Solved – Reporting degrees of freedom for Welch t-test

degrees of freedomreportingt-test

The Welch t-test for unequal variances (also known as Welch–Satterthwaite or Welch-Aspin) generally has a non-integer degrees of freedom. How should these degrees of freedom be quoted when reporting the results of the test?

"It is conventional to round down to the nearest integer before consulting standard t tables" according to various sources* – which makes sense as this direction of rounding is conservative.** Some older statistical software would do this too (e.g. Graphpad Prism before version 6) and some online calculators still do. If this procedure had been used, reporting the rounded-down degrees of freedom seems appropriate. (Though using some better software might be even more appropriate!)

But the vast majority of modern packages make use of the fractional part so in this case it seems the fractional part should be quoted. I can't see it being appropriate to quote to more than two decimal places, as a thousandth of a degree of freedom would only have negligible impact on the p-value.

Looking around Google scholar, I can see papers quoting the df as a whole number, with one decimal place, or with two decimal places. Are there any guidelines on how much accuracy to use? Also, if the software used the full fractional part, should the quoted df be rounded down to the desired number of figures (e.g. $7.5845… \rightarrow 7.5$ to 1 d.p. or $\rightarrow 7$ as a whole number) as was appropriate with the conservative calculation, or as seems more sensible to me, rounded conventionally (to the nearest) so that $7.5845… \rightarrow 7.6$ to 1 d.p. or $\rightarrow 8$ to the nearest whole?

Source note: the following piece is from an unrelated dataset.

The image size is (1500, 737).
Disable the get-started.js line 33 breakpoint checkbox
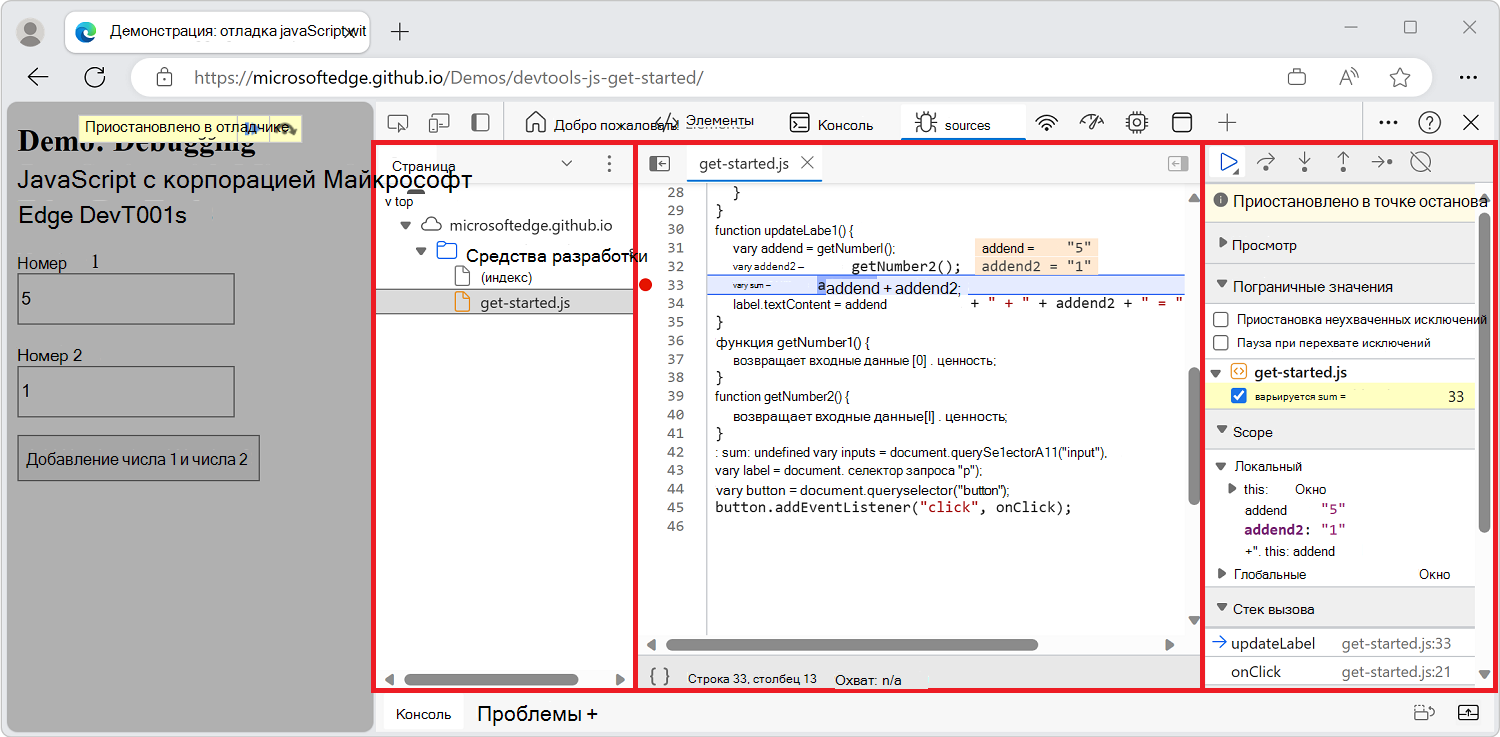tap(1238, 395)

Edit: aside from knowing the most theoretically sound way of reporting non-integer df, it would also be good to know what people do in practice. Presumably journals and style guides have their own requirements. I would be curious what influential style guides like the APA require. From what I can discern (their manual is not freely available online), the APA have a general preference that almost everything should appear to two decimal places, except p-values (which may be two or three d.p.) and percentages (rounded to the nearest percent) – that covers regression slopes, t statistics, F statistics, $\chi^2$ statistics and so on. This is quite illogical, bearing in mind that the second decimal place occupies a very different significant figure, and suggests quite different precision, in 2.47 than in 982.47, but might explain the number of Welch df with two decimal places I saw in my unscientific sample.

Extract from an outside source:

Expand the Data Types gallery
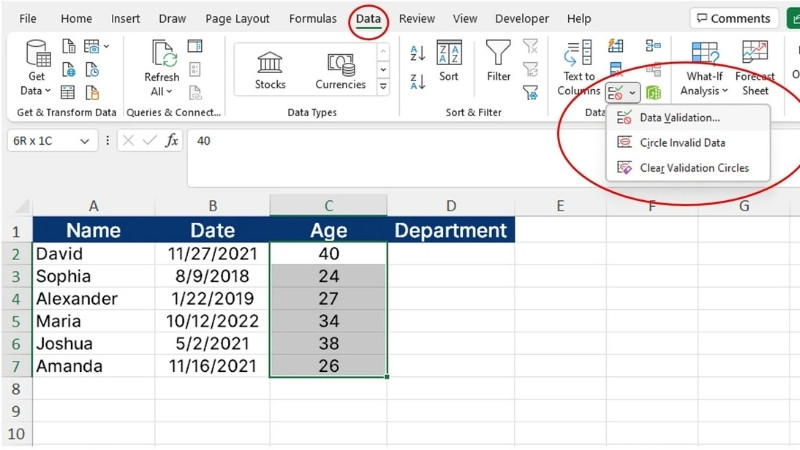This screenshot has width=800, height=450. pos(382,86)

$*$ e.g. Ruxton, G.D. The unequal variance t-test is an underused alternative to Student's t-test and the Mann–Whitney U test, Behavioral Ecology (July/August 2006) 17 (4): 688-690 doi:10.1093/beheco/ark016

$**$ Though the Welch-Satterthwaite approximation itself may or may not be conservative, and in a case where it is not conservative, rounding down the degrees of freedom is no guarantee of compensating overall.

Best Answer

I have not studied actual practice, so this reply cannot address that aspect of the question. As a general principle I would expect the treatment of significant digits in reporting the degrees of freedom (df) to be based on judgment related to significant figures.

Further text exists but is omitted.